I want to share about the reality of having gastric bypass surgery. You can’t really know how truly altered your body will be following gastric bypass surgery until you undergo the procedure and live in its aftermath. Dumping syndrome is definitely a problem. Sometimes the stoma (the opening from the stomach to the intestines) gets blocked, which is unbelievably painful. The way you have to take medications changes; you cannot take sustained release medications any longer, because the portion of the intestine where sustained release medication is typically absorbed has been bypassed. So now, instead of once in the morning, I have to take my medications four times per day, which means I have to carry them with me at all times. Some people suffer intense and chronic diarrhea or constipation from gastric bypass; I am fortunate that I myself do not. The rapid weight loss that occurs from gastric bypass often causes an excessive amount of gallstones to be produced, which typically leads to removal of the gallbladder. I had to have my gallbladder removed eleven months post-op. On a scale of one to ten, with one being no pain at all and ten being childbirth, gallbladder pain is like a fifteen. After the gallbladder is removed, many people have to take bile salts for the rest of their lives. Gastric bypass also can cause pernicious anemia, due to vitamin B deficiency. I have to go in for a vitamin b shot every single month to avoid pernicious anemia. You cannot take NSAIDs (Advil, Alleve, etc) post-gastric bypass. When I was nine months post-op, I did take ibuprophen and I suffered a massive GI bleed that was life-threatening. I was hospitalized for five days and received four transfusions, and for almost one year following the GI bleed, I had to receive weekly IV iron supplements to counteract the severe anemia that the GI bleed caused. I never intended to harm myself by taking ibuprophen – I merely was experiencing some ongoing pain and I wanted to alleviate it! And because I had taken ibuprophen all my life with no problem, I rolled the dice and lost. Again, not on purpose. But a bit recklessly in the end.
I have been asked if I had it to do over again, would I still have undergone gastric bypass surgery?
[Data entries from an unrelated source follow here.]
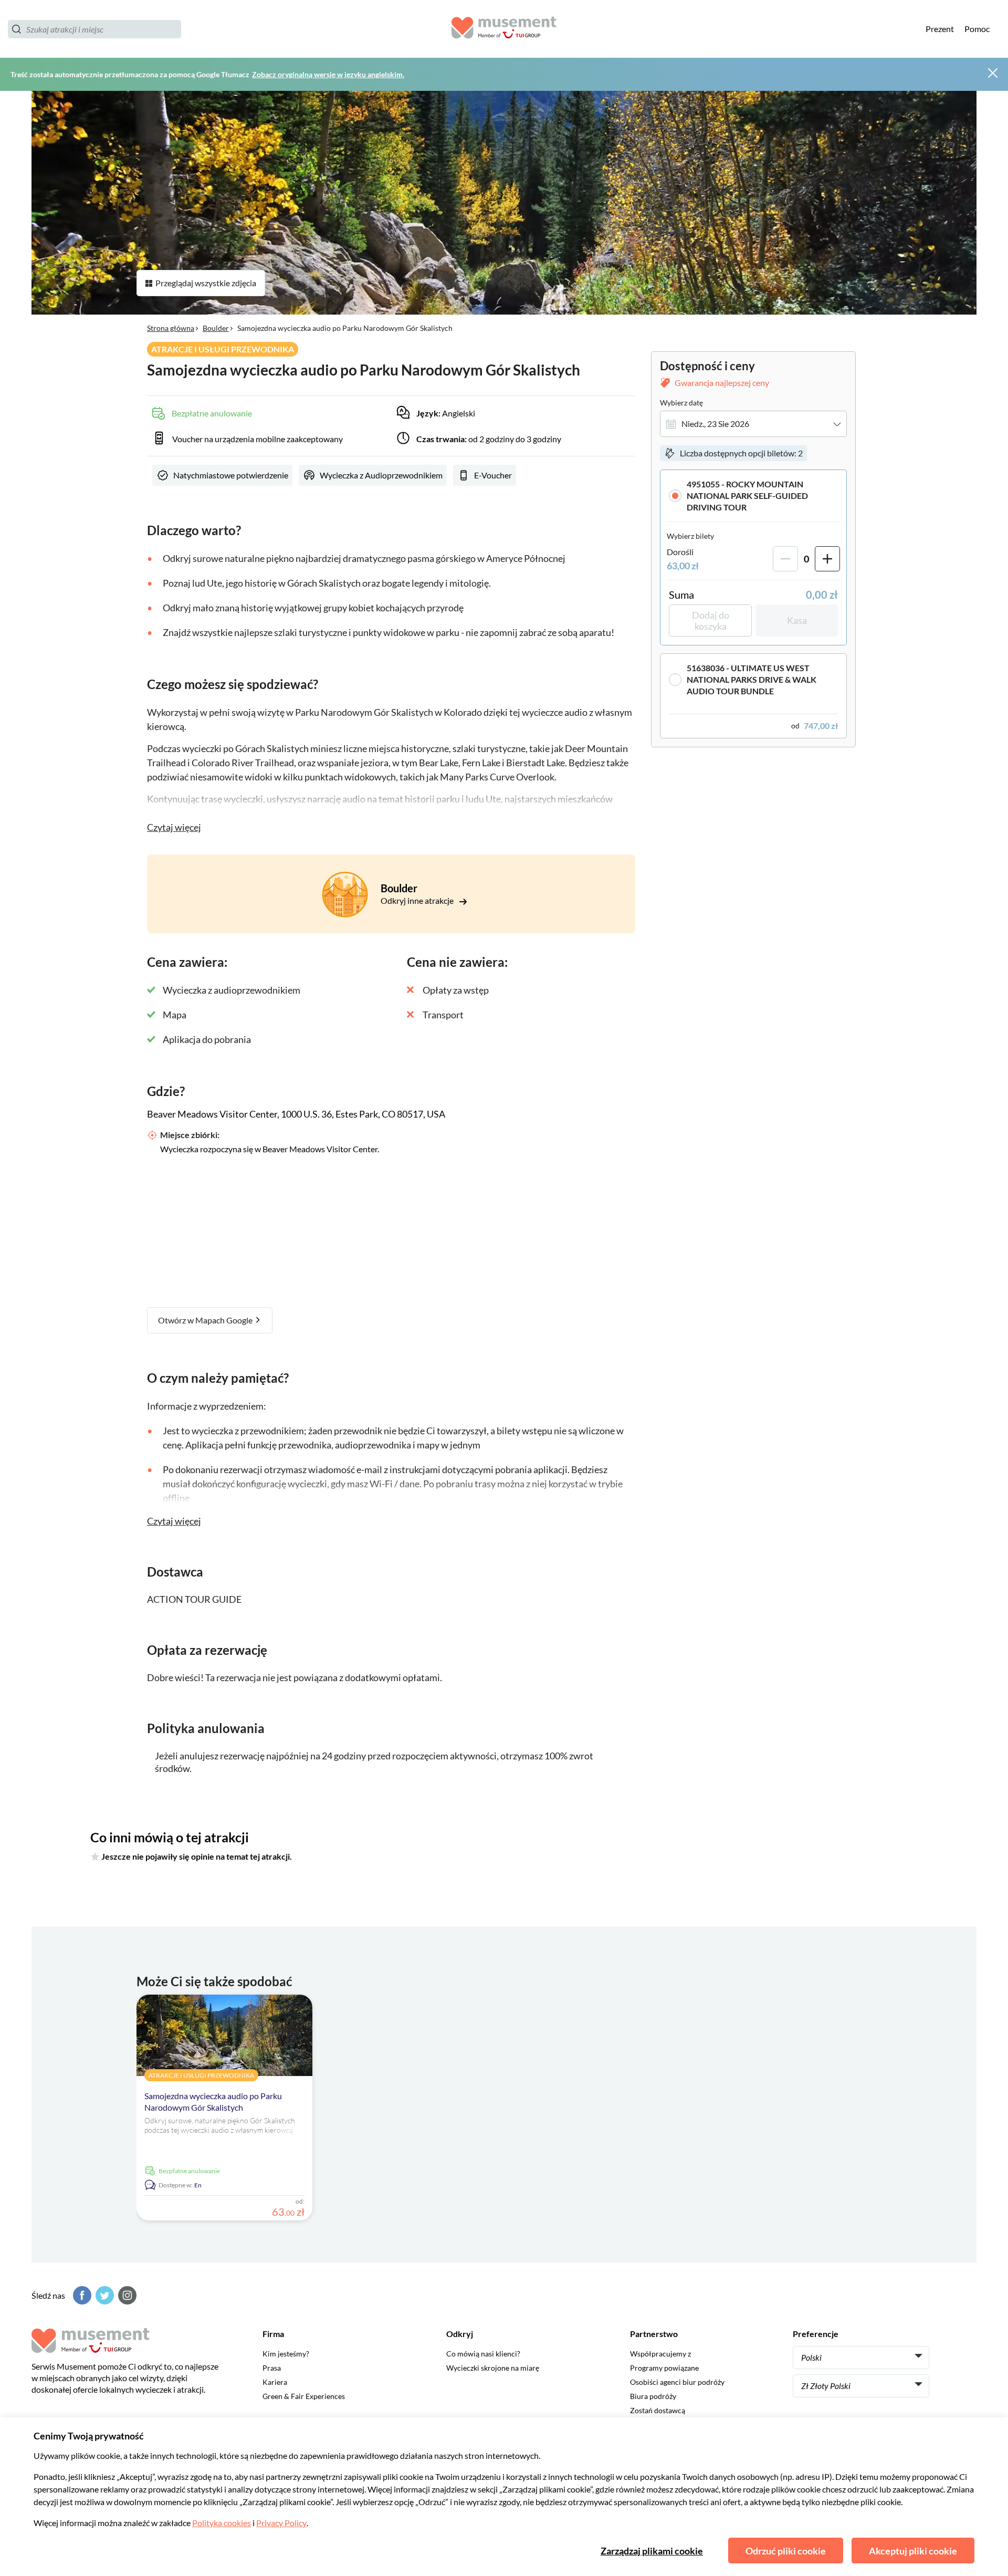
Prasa (271, 2367)
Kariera (274, 2381)
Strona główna (170, 328)
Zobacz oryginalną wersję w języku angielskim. (328, 74)
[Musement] (504, 29)
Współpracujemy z (660, 2353)
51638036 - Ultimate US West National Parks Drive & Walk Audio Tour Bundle (751, 679)
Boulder (216, 328)
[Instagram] (126, 2295)
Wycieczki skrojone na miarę (492, 2367)
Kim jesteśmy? (285, 2353)
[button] (753, 496)
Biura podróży (653, 2396)
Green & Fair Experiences (303, 2396)
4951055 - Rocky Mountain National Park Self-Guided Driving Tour (747, 495)
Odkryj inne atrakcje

Yes, I would have. But I would have gone into it with a clearer picture of what to expect. All those side effects I just listed? I can live with those. I am not thin and I never will be, but I am mobile and healthier and happy. Because the list of side effects I was experiencing from obesity? It’s just about as long as the list above. Tit for tat; ying for yang; this for that; six of one half a dozen of another. Someday I’ll post my “before” pictures and some current pictures. I don’t even look like the same person. Nevertheless, I’d like to take off another 35-50 pounds, to ensure my continued good health and well-being. So, speaking of dieting, I went ahead and changed my username at MyFoodDiary.com to FatAtTheGym. I refuse to give up good food, though, so taking off weight is going to be even more challenging for me than for the average dieter who is capable of eating a lot of “diet” foods that I myself am not (i.e. yogurt, cottage cheese, fish, etc).